For agents and brokerages doing property management, a dedicated set of entities covers the rental side:

- **Rental applications** — applicants for a rental; an approved application can convert directly into a lease
- **Leases** — the agreements themselves, with expiration tracking
- **Tenancies** — the ongoing tenant relationship: rent collection, inspections, delinquency
- **PM consultations** — intake conversations with property owners considering your management services; a consultation can convert into a tenancy

## Care status

Care status is ActuallyCare's measure of follow-up health: is this relationship being actively cared for, or is it going cold? It changes as you log activity, and it gives "who needs attention?" a concrete answer instead of a gut feeling. Care status changes also fire `care_status.*` [webhook events](/concepts/webhooks), so you can build follow-up automation on top of it.

## Custom pipelines

Beyond the built-in pipelines, ActuallyCare supports config-driven pipelines: pipeline types and stages are configuration, not code. Records move through stages, activity gets logged along the way, and you get pipeline-level reporting — which lets a team model a workflow the built-ins don't cover. See the [pipeline tools](/tools/pipelines).

## Entity links

Sometimes two records are related in a way no built-in relationship captures — a partner who's the lender on a specific escrow, a document that matters to two different clients. **Entity links** are lightweight cross-references between any two records, in any combination. See the [entity link tools](/tools/entity-links).

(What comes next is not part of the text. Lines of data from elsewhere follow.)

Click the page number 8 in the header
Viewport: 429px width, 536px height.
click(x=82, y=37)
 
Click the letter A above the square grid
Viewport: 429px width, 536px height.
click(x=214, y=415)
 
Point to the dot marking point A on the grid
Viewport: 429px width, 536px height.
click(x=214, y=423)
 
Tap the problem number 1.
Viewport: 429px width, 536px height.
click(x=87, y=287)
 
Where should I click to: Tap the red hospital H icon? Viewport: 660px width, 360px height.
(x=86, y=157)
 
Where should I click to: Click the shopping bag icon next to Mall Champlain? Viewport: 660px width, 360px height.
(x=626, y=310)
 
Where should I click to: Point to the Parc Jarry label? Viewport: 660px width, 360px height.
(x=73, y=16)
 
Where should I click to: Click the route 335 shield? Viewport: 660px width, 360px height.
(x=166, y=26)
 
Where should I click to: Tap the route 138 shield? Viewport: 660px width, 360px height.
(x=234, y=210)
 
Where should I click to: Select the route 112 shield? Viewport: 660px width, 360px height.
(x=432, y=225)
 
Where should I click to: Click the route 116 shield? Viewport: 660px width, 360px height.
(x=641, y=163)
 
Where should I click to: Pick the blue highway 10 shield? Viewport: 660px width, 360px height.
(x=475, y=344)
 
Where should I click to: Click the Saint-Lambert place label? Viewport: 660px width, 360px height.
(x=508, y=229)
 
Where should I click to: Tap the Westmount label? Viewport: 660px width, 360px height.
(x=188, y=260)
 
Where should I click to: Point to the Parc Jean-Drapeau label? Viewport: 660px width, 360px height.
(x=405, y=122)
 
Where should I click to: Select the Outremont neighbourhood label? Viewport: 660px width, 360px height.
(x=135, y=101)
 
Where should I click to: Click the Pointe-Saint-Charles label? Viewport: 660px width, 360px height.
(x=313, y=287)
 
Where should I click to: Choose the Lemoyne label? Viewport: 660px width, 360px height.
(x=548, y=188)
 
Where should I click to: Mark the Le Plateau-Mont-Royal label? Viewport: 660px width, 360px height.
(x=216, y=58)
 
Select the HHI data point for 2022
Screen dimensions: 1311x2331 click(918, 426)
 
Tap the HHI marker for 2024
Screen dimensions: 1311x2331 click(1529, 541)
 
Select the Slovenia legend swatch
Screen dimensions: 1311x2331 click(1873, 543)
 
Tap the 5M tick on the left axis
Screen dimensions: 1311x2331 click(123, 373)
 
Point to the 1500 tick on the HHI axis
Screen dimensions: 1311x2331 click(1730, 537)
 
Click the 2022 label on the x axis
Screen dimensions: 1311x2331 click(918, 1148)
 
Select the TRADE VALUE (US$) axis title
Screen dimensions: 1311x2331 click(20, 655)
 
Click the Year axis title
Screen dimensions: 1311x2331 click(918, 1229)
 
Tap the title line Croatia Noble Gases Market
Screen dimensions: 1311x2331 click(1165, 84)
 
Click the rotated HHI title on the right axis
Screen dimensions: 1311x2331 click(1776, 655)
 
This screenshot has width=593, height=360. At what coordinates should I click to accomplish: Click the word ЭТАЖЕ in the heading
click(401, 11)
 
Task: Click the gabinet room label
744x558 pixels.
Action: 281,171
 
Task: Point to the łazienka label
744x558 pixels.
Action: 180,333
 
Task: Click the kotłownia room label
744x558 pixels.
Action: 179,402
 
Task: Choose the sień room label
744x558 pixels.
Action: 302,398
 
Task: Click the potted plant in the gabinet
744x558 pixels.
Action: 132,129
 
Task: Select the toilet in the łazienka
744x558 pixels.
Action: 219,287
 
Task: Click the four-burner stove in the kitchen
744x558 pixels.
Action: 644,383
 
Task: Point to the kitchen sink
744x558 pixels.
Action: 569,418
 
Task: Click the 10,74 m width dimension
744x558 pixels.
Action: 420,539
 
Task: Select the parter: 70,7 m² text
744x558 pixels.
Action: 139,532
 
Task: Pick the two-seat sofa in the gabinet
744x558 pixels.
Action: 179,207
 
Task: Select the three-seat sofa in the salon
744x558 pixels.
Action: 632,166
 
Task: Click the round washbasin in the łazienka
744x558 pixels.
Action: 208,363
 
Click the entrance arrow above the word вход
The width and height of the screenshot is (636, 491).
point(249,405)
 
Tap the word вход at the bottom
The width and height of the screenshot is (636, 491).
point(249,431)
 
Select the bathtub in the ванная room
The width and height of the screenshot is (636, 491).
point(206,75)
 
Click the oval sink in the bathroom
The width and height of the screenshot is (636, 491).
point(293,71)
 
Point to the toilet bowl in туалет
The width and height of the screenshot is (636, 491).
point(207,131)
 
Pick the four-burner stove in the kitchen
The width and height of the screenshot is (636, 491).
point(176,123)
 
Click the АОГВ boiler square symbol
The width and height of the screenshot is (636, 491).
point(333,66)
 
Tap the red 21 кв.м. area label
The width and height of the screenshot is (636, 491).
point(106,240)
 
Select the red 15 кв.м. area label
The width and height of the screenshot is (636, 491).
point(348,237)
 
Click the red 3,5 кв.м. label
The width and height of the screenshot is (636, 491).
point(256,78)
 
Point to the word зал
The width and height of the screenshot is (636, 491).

## How your org shapes what you see

Every user belongs to a team, and every team belongs to a brokerage:

```text
Brokerage
└─ Team
   └─ Agent (user)
      ├─ Contacts ── the person record
      │    ├─ as a Lead ──(convert)──► as a Client
      │    └─ Appointments
      ├─ Listings ◄─┐
      ├─ Escrows ───┘ often the same property, two stages
      │    ├─ Documents (with AI risk analysis)
      │    ├─ Deadlines and checklists
      │    ├─ Showings
      │    └─ Open houses
      ├─ Vendor pipeline: Prospects ► Partners ► Referrals · Deals · Engagements
      └─ Property mgmt: Applications ► Leases ► Tenancies · PM consultations
```

Data visibility follows four **visibility scopes** that map onto the hierarchy: **standard** (your own records), **team** (across your team), **brokerage** (across the brokerage), and **admin** (platform administration). Roles are how users land in a scope — the classic real estate roles map directly (agent → standard, team_lead → team, broker → brokerage, system_admin → admin), and other verticals add their own roles (lender, property_manager, escrow_officer, and more) that slot into the same four scopes. Whatever credential you connect with (Claude, an API key, a JWT), you act as a specific user, so this hierarchy applies everywhere — see [the authentication model](/concepts/authentication).

## IDs and lifecycle

Every record's primary key is a **UUID**. There are no special ID formats to parse — treat IDs as opaque strings.

Core entities share a soft-delete lifecycle:

1. **Archive** — the record leaves normal lists but nothing is lost. Reversible.
2. **Restore** — bring an archived record back, exactly as it was.
3. **Delete** — destructive and permanent. Deletes are role-gated and require confirmation.

Bulk versions of archive, restore, and delete exist for the core entities — see the [bulk operations tools](/tools/bulk-operations). When in doubt, archive: it's the safe default, and you can always restore.